## [WHAT YOU SHOULD DO]
Your task is to restate every entry below word for word and omit the images.

## [SUPPLIED INFORMATION]
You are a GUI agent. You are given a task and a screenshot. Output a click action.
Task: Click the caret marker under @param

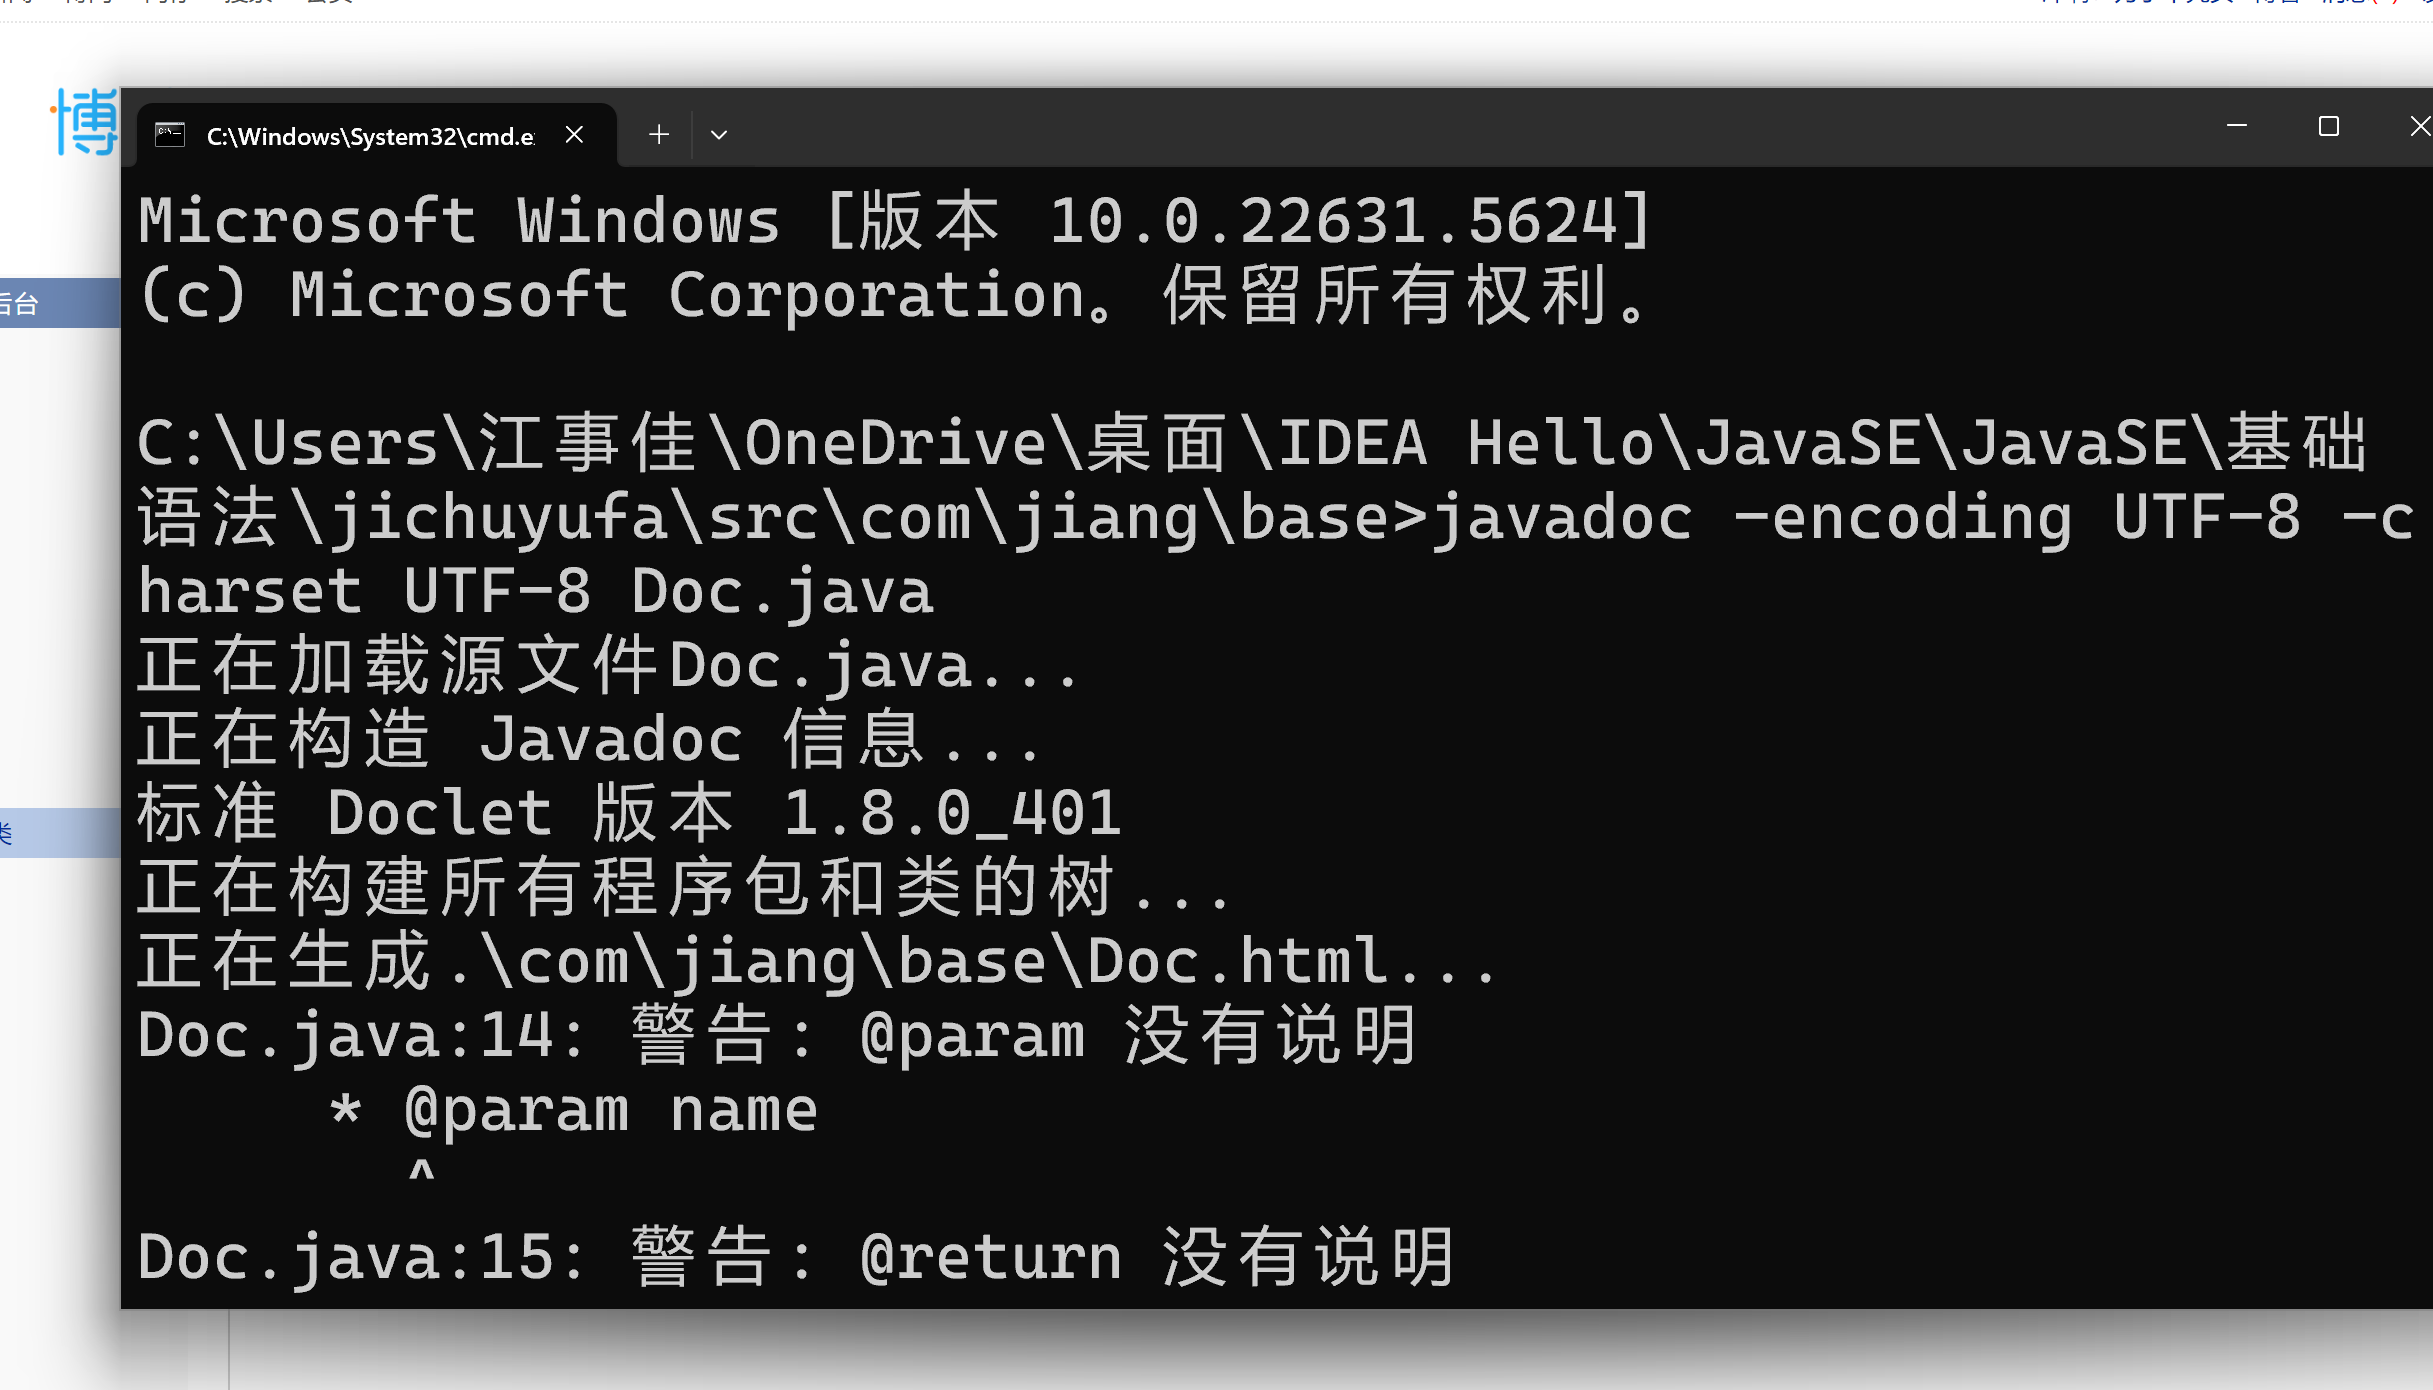(421, 1170)
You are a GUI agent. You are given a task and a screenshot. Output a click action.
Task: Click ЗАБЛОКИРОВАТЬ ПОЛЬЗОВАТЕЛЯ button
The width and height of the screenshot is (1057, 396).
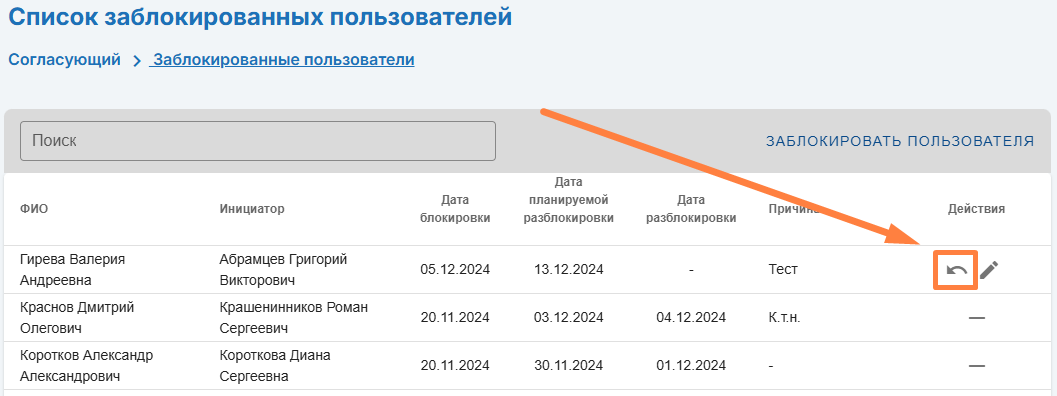[900, 141]
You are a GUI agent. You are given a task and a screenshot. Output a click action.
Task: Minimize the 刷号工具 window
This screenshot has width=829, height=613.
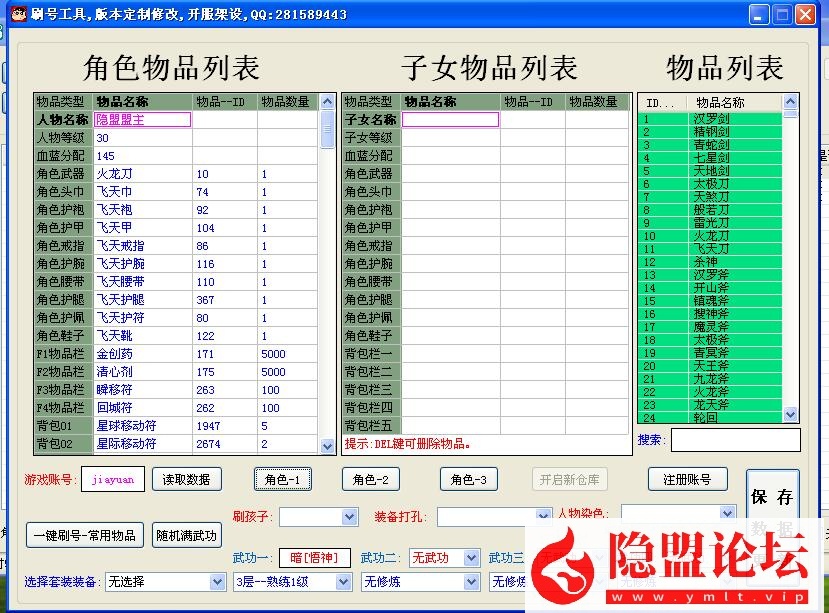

## [SOLUTION TO THIS TASK]
You are a GUI agent. You are given a task and a screenshot. Output a click action.
Task: Click the caret marker under @param

(421, 1170)
You are a GUI agent. You are given a task and a screenshot. Output a click action.
Task: Click ЗАБЛОКИРОВАТЬ ПОЛЬЗОВАТЕЛЯ button
The width and height of the screenshot is (1057, 396).
[900, 141]
You are a GUI agent. You are given a task and a screenshot. Output a click action.
Task: Minimize the 刷号工具 window
This screenshot has width=829, height=613.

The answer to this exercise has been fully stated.